◆ MATERIAL FOR THE TASK
· · ·

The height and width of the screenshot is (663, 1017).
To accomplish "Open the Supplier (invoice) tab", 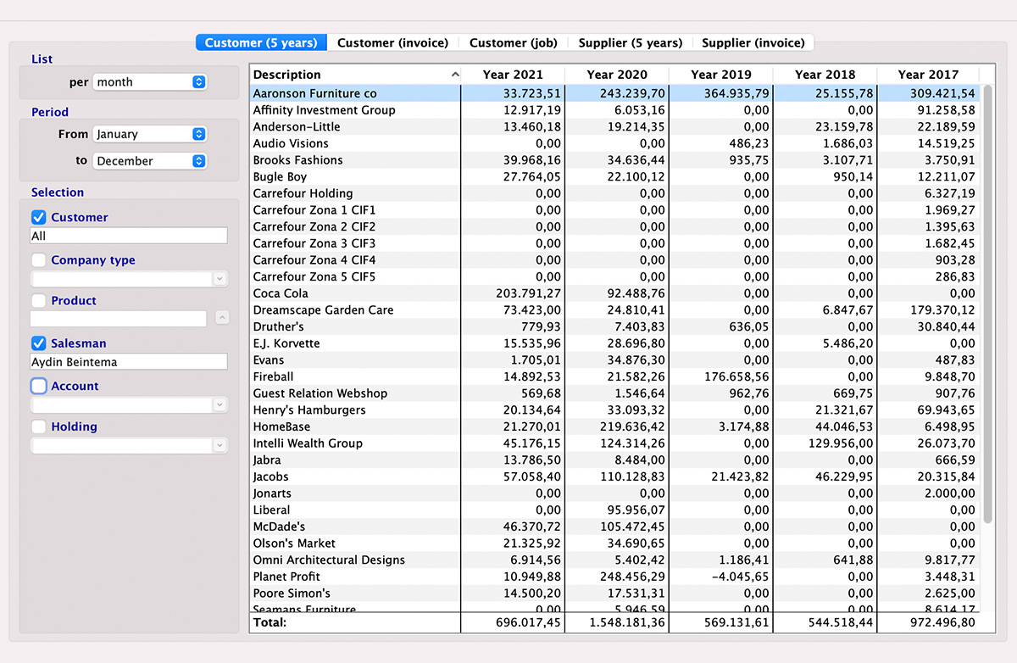I will (x=753, y=42).
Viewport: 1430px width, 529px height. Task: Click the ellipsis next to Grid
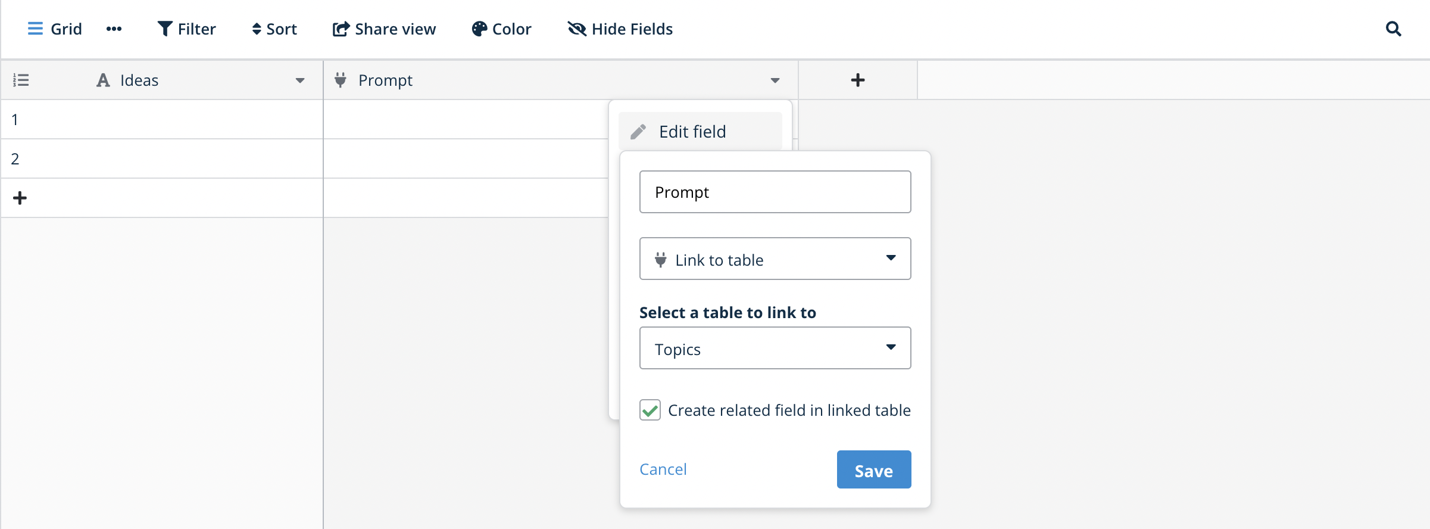[114, 28]
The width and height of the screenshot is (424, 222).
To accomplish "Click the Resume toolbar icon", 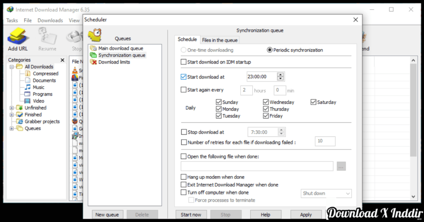I will [x=47, y=37].
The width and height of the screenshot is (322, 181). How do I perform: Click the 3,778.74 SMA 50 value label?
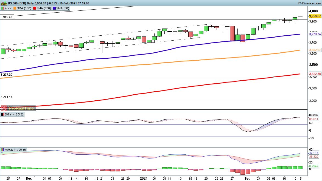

· · ·

Among the lines of the listing above, count those that include the string "screenshot" and give that total alone.

◆ EXERCISE SOLUTION
3